O Brasil, para melhorar o IDH e o PISA, não necessita trilhar os mesmos caminhos catastróficos que tais nações trilharam para a superação das adversidades. Coisas simples, porém permanentes devem ter prioridade. Entre tantas que certamente poderiam estar no topo da lista das emergenciais, se destacam: honestidade e responsabilidade na aplicação dos recursos oriundos dos impostos; fim dos privilégios e altos salários a todos que exercem cargos nas três esferas dos poderes públicos; combate a corrupção, as fraudes e aos sonegadores de impostos. Porém, parece que tudo que foi dito ou que é dito são expressões desgastadas e desacreditada pela população, pois são discursos ou programas de quase todos os partidos ou blocos de partidos que ocuparam ou ocupam os postos de poder.
À frente do legislativo ou do executivo esquecem que estão a serviço do povo, assumindo o papel de mediadores ou facilitadores da elite dominante, legislando ou homologando leis que depreciam direitos, dos quais comprometem o futuro de milhões de brasileiros.  Um país sem perspectiva de futuro para seus jovens resulta exatamente no que estamos acompanhando nos últimos anos, o crescimento vertiginoso da violência, não escapando nem mesmo as pacatas cidades do interior do Brasil. Quem ouve ou ouviu os discursos de algumas autoridades que estiveram na inauguração da Penitenciária Sul, em Criciúma, deve ter notado que todos/as quando falaram demonstraram ter clareza que a função da cadeia é proporcionar a ressocialização do apenado/a.
O próprio Ministro da Justiça, presente na inauguração, representa um governo que protagoniza um dos maiores ataques ao Estado brasileiro. Quem acompanha os noticiários ou até mesmo quem caminha pelas ruas ou bairros do seu município, constata a elevação das taxas de miseráveis. O próprio ministro no seu discurso teve a coragem de afirmar: “mais do que aplicar a sanção, é a esperança, é a certeza da revida, da nova vida. Aqui não é o fim, é uma transição, é recuperação, é ressocialização. Aqui é compromisso social de que presídio é transição, é retorno à vida útil para cuidar de si e a sua família. Isso é o traço fundamental de uma sociedade desenvolvida”.  Que esperança, que nova vida, diante de um cenário tão desesperançoso.

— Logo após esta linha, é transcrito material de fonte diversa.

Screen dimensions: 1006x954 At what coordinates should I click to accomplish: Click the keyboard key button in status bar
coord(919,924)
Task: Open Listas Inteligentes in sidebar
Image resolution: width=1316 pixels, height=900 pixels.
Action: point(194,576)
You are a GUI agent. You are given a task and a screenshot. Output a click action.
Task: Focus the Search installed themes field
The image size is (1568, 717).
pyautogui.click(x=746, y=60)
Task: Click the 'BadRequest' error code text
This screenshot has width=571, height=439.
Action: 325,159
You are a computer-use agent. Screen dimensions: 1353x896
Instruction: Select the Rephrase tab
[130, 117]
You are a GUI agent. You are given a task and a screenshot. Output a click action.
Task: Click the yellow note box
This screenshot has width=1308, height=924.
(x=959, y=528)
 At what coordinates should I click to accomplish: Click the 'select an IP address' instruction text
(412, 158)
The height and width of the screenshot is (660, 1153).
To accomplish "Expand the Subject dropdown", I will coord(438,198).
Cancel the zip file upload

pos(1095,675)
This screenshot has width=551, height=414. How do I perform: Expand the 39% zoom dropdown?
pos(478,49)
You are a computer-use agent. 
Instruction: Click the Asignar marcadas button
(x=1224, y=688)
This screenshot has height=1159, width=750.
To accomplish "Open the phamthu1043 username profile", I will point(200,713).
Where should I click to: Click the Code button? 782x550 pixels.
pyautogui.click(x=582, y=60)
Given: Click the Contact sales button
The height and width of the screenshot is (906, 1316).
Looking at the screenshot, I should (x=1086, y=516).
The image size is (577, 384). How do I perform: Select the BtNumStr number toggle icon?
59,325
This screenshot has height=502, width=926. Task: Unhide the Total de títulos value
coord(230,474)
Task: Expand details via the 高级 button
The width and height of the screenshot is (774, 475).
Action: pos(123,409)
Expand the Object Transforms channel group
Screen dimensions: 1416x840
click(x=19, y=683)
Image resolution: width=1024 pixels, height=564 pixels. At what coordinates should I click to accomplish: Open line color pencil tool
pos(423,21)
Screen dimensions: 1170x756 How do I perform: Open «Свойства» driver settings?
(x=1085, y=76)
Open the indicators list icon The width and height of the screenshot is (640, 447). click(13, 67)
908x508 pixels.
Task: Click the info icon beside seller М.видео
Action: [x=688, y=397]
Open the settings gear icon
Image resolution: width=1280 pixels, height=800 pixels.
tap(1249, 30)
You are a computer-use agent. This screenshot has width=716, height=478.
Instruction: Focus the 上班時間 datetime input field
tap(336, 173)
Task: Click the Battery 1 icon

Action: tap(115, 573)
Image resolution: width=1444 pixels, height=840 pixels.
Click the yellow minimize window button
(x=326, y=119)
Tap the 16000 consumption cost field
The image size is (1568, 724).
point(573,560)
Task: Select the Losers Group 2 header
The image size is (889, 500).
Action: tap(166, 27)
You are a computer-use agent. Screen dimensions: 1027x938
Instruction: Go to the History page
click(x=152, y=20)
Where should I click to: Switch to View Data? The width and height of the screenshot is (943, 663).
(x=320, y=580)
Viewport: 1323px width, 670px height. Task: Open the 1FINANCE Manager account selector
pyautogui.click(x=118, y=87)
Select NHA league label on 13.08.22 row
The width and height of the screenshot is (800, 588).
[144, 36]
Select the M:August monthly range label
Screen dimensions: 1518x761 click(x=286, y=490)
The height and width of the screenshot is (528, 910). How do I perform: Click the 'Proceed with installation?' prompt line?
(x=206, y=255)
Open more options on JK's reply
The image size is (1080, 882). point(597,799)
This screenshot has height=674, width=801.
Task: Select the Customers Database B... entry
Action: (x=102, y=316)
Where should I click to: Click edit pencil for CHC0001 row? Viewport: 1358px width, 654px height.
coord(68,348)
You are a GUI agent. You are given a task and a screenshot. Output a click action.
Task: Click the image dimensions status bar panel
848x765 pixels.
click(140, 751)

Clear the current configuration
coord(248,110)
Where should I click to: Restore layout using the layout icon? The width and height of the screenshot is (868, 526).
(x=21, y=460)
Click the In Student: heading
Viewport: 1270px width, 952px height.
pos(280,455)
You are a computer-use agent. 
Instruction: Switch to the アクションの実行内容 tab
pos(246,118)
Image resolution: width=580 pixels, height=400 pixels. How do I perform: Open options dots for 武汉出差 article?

A penitenciária inaugurada em Criciúma, sem dúvida alguma, é uma exceção diante das centenas espalhadas pelo Brasil, onde quase todos os dias muitas aparecem nos noticiadas nos telejornais por se tornarem palco de rebeliões devido à super lotação e péssimas condições de higiene. Esperamos que daqui a um ano, tal iniciativa de abrir as portas da penitenciária ao público se repita para conferir se a excelente estrutura inaugurada permanece inalterada. Outro item a ser conferido é se capacidade máxima de detentas aceito, 286, será mesmo respeitada.
Somente os apadrinhados políticos presentes na inauguração devem ter se esforçado ao máximo para acreditar nos discursos hipócritas das autoridades admitindo que sistema penitenciário brasileiro proporciona a ressocialização para que voltem a ser inseridas na sociedade. Os demais e a população residente no entorno das duas penitenciárias ficarão apenas na torcida para que tudo dê certo, que não transformem em verdadeiros barris de pólvora, ameaçando a segurança dos/as trabalhadores/as (agentes penitenciárias/os), e da população do extremo sul do estado.